Collected data:
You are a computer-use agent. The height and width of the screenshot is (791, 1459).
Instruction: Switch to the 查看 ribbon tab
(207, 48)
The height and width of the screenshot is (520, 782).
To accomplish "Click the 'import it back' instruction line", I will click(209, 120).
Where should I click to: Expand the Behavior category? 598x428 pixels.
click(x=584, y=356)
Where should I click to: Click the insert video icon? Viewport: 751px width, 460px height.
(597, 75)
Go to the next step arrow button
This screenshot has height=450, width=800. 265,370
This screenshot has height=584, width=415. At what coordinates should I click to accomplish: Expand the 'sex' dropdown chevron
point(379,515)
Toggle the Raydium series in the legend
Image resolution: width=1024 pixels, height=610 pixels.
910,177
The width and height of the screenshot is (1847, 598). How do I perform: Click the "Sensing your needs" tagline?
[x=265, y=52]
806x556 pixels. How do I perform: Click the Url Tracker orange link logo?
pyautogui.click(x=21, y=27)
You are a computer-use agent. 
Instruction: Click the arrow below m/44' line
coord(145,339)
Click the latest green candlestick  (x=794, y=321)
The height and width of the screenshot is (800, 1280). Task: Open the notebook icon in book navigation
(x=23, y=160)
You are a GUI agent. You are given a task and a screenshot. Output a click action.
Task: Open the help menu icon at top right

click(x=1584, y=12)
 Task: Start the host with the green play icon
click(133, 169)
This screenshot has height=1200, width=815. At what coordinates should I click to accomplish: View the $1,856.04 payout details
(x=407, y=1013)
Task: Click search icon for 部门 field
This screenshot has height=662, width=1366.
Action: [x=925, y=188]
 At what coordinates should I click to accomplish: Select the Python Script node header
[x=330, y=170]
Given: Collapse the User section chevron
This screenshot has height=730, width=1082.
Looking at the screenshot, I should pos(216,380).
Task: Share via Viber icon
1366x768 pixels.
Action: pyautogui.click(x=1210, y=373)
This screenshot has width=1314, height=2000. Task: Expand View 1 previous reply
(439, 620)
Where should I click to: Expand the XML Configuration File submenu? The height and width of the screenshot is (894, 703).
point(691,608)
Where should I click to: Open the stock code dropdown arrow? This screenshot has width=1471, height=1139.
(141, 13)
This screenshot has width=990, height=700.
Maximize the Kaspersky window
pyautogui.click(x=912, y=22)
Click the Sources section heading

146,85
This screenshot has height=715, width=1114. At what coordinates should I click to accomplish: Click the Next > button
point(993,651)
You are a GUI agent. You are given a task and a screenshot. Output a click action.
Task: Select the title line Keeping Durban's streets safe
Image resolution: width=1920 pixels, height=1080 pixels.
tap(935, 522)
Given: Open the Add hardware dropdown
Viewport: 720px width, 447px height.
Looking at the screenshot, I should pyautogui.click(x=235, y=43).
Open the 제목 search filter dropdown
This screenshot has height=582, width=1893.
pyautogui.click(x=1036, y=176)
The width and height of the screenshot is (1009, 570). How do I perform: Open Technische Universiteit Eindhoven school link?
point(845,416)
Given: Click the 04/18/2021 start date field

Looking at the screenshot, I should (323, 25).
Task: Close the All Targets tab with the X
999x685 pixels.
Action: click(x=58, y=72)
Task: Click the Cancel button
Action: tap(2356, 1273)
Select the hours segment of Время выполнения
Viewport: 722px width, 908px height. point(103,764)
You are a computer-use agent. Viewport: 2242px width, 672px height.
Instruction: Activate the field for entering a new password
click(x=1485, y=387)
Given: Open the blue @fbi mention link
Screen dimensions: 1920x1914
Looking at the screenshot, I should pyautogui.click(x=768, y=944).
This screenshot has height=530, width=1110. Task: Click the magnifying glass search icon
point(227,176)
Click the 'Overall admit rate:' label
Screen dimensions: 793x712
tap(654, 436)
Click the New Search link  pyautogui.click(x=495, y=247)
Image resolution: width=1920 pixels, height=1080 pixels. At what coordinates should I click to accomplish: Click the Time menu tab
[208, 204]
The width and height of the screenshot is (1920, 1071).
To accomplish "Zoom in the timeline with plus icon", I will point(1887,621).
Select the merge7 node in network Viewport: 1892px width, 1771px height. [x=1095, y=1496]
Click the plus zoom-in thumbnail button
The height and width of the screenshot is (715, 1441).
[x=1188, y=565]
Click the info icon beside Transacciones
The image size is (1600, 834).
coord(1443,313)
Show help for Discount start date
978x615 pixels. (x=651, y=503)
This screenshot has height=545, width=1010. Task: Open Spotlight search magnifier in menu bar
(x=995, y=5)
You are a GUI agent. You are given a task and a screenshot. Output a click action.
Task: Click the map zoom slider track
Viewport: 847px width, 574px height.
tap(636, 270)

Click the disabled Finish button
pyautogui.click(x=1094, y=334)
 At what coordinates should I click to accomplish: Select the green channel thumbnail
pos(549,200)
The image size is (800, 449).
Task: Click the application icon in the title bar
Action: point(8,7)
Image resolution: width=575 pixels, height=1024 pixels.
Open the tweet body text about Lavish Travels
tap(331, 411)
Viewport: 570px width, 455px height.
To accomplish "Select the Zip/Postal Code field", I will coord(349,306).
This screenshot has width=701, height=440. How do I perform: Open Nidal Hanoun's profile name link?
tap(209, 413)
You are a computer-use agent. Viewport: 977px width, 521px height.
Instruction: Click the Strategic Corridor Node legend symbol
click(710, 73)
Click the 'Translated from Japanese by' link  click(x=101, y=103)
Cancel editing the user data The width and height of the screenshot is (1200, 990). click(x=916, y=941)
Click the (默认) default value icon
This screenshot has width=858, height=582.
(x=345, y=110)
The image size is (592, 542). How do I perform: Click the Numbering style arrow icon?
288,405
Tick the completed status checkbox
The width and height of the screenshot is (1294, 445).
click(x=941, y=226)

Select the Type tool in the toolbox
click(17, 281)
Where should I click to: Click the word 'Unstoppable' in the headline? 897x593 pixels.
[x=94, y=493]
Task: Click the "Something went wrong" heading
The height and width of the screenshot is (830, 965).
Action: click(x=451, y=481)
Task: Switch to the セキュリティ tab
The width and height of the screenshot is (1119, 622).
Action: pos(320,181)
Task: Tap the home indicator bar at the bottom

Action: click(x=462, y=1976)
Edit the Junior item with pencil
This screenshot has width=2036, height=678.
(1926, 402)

__Instructions to follow__: Return only the lines of the records in which the string "will" appears.

__Task response__:
To accomplish "Click the 'import it back' instruction line", I will click(209, 120).
To accomplish "Zoom in the timeline with plus icon", I will point(1887,621).
To accomplish "Select the Zip/Postal Code field", I will coord(349,306).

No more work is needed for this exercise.